A visit to the home of les Habitants is always a special occasion, particularly for a Western Conference team who rarely get to enjoy the electric atmosphere of the Bell Centre.
The last time the Sharks visited la belle province was December 4, 2010. Logan Couture was in his rookie season. Antti Niemi was battling for the starting job with Antero Niittymaki. It was still a month before Sidney Crosby would get his concussion/neck fracture/whatever that was. After the season, Alexander Ovechkin would be voted to the second team All Star as a LW without also being voted as the first team RW. It was another era.
The Montreal Canadiens are the most storied franchise in the NHL. They have by far the most championships (to put it in perspective, the Maple Leafs have the second most), the most Hall of Famers, a mystique around the team that forbids them from hiring a coach that does not speak French*, and are the only franchise to survive from the NHL precursor NHA. Naturally, players get amped up to play the Canadiens, particularly those hailing from Quebec.
*The Canadiens, as the only Quebecois team for most of the NHL's history, have a tradition of pandering to its province and filling its teams with French-Canadian players. This dates back to before the draft, when the Habs had a monopoly on signing French Canadian players. That practice was upheld even through the first few years of the draft. The Canadiens were allowed the first two overall picks in exchange for their first and second round picks so they could keep the French-Canadian tradition and select good Quebec players. This practice was discontinued with expansion.
After facing one of the best goalies in the league in Tuukka Rask, the Sharks now face yet another formidable goaltending foe: Carey Price. This season, Carey Price has the highest SV% and second-lowest GAA among the six-man group of goalies who have played over 500 minutes. And Price, unlike Rask, plays without the protection of the smothering Bruins defense that Boston has become known for.
This goaltending challenge coincides with the Sharks suddenly lacking in offense. Monday marked the first time the Sharks scored less than three goals in a game, and now the Sharks have only scored one goal (of the non-shootout variety) in the past two games.That obviously needs to change; as Todd McLellan has often said, it's a race to three in the NHL.
Expect to see a lot of shots this afternoon.
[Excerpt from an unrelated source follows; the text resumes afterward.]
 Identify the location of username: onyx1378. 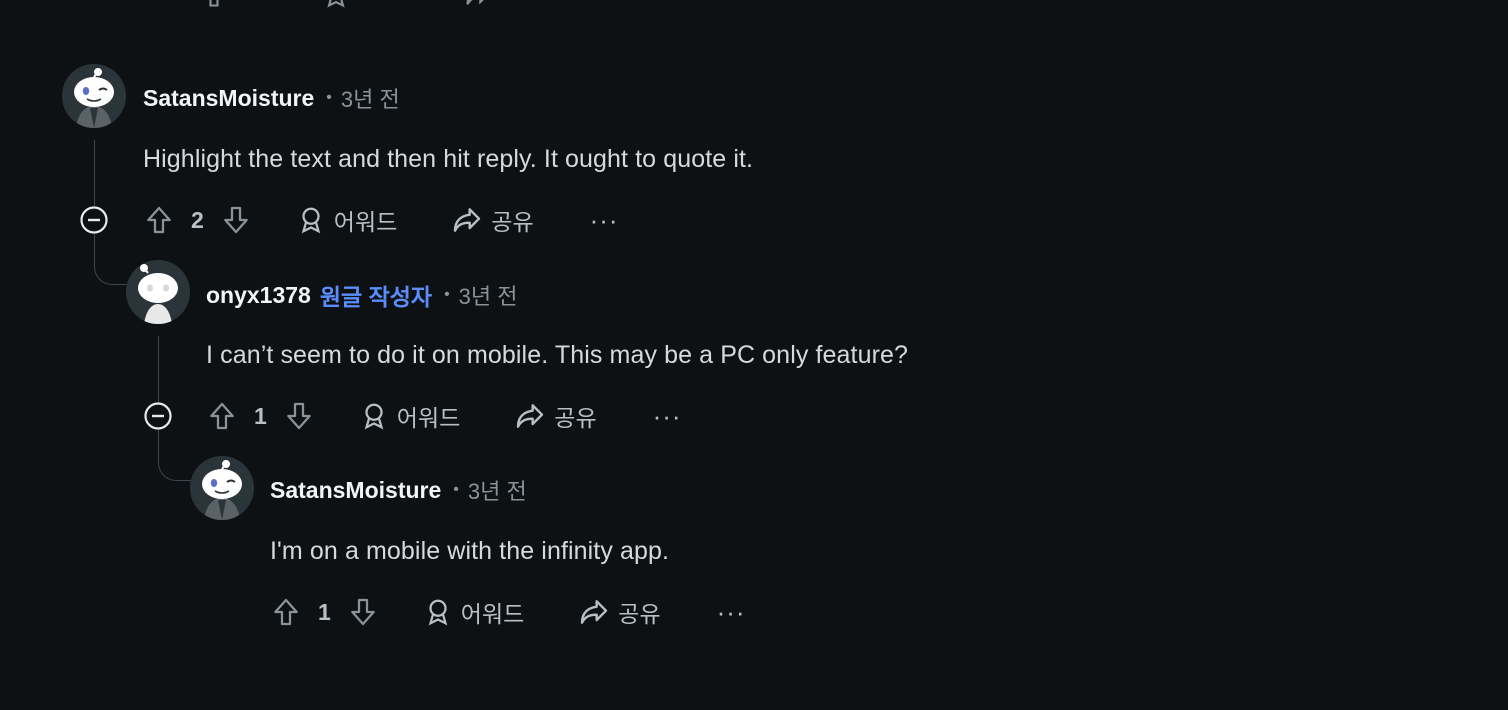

The Habs, according to the always excellent Extra Skater, are fifth in the league in Fenwick for per 60 minutes, with 44.9 shots directed towards the net (still 9.6 attempted shots fewer than the Sharks per game).
They also rank 11th worst in the league in Fenwick against per 60, allowing 43.1 chances (the Sharks are 5th best, allowing only 35.0 attempts). Basically, they take a lot of shots and give a lot up. All signs point to the Sharks continuing to rack up the Fenwicks, though likely without as big of a disparity as that link illustrated.
The Sharks have continued to be the best team in the league (no disrespect to the 9-1 Avalanche*) despite mounting injuries. Look for them to try to maintain that status. It was revealed this morning that Brent Burns returned to San Jose after the Boston game, meaning his "mouth" injury was much more severe that was first thought. Dan Boyle, Martin Havlat, Raffi Torres, and Adam Burish also remain out. It's a veritable MASH unit not even a month into the season.
*All disrespect to Jimmy Kimmel.
The Canadiens have also been hit with the injury bug, with Emelin, Drewiske, Parros, Pacioretty, Prust, Briere, and former Sharks fan favorite Douglas Murray out. Shaping up to be one hell of a matchup, folks.
As this is a perfect opportunity to show off my absolutely horrible French, allow me to share a favorite quote of mine:
"Je reçois renversé, mais je me lève à nouveau. Vous n'allez jamais me tenir vers le bas."